Eletric current describes the flow of moving electrons. A water powerplant can be used as a metaphor to better understand how electricity works.
Similar to water, electrons can't flow without pressure.
Voltage - Spannung
Described by the diameter of the pipe (amount of electrons able to pass through). Electrons always move from a higher to a lower voltage, like water flowing from higher to lower pressure.Voltage is measured in Volt (V) and written as U in formulas.
Amperage - Stromstärke
The flow rate at which electrons pass through the 'pipe', like water flowing faster the larger the height difference between the source and the destination. Measured in Ampere (A) written as I in formulas.
Power - Leistung
The rate at which the turbine at the bottom turns. A higher speed equals more power. Power is measured in Watt (W)
P = U x I
Power (Watt) equals Voltage (Volt) x Amperage (Ampere)

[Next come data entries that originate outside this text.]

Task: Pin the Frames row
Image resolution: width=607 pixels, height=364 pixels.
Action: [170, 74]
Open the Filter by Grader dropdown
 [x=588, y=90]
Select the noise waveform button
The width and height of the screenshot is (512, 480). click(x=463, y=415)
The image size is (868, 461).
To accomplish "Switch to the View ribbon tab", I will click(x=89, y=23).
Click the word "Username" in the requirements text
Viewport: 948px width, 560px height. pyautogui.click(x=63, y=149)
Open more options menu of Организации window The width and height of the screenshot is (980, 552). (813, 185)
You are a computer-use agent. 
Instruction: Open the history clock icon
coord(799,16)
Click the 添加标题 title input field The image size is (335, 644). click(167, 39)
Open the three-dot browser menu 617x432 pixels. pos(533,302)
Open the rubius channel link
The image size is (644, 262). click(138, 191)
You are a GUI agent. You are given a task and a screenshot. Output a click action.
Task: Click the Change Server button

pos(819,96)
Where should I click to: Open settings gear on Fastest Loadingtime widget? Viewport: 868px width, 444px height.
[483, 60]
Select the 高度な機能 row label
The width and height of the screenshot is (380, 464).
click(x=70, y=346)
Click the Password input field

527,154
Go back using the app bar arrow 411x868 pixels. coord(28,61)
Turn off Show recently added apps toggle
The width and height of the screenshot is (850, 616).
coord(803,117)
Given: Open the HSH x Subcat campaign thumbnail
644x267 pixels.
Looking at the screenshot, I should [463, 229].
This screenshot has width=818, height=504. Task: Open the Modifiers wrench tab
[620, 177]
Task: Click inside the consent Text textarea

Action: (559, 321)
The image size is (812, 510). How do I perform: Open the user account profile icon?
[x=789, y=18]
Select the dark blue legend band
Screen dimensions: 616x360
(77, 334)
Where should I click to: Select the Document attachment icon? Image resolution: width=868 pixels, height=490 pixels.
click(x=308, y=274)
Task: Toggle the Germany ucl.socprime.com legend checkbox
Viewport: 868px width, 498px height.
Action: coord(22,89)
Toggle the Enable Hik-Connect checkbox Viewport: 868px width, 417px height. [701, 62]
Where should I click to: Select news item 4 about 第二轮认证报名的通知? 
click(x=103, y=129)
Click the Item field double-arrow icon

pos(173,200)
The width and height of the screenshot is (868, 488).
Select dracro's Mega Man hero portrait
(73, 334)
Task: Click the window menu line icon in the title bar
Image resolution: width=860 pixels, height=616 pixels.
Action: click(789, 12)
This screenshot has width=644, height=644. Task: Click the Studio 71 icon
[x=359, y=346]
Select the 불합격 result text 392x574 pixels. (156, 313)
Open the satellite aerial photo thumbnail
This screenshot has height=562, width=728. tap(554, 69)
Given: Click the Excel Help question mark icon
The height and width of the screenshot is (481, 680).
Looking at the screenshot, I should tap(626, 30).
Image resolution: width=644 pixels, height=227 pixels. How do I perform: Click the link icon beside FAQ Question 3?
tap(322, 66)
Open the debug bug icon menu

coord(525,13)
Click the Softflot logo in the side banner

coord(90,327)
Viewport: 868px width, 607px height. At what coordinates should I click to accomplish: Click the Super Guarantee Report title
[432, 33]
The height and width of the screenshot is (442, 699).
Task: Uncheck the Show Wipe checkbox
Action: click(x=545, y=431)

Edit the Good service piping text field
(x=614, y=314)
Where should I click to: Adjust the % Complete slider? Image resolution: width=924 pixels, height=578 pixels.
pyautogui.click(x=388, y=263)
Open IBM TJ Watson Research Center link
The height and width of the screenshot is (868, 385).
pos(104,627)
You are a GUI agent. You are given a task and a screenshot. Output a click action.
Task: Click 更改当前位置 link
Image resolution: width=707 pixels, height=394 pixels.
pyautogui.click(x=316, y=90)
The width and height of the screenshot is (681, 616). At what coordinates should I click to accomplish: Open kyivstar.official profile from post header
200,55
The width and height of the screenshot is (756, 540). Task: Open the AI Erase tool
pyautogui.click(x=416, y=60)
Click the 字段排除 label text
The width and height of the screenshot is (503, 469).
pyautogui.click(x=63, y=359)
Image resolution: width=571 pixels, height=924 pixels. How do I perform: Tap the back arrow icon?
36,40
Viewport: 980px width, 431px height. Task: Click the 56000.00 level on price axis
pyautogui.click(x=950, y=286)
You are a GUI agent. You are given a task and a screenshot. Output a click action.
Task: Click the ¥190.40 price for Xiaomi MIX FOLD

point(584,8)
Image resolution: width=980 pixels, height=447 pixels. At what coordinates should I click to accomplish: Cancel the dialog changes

The larger the diameter of the pipe, the more water will reach the turbine.
The higher the pool of water is above the turbine, the faster the turbine will spin.
The diameter of the pipe and the pressure of the water need to be balanced to avoid breaking the pipe.
Alternating Current - Wechselstrom
An electric current that periodically reverses direction and changes magnitude continuously.
Used in household appliances and can be transported almost losslessly.
Direct Current - Gleichstrom
One-directional flow of electric charge. Used in solarpanels and batteries. Needs a rectifier (Wechselstromrichter) to convert the current to be used for household appliances.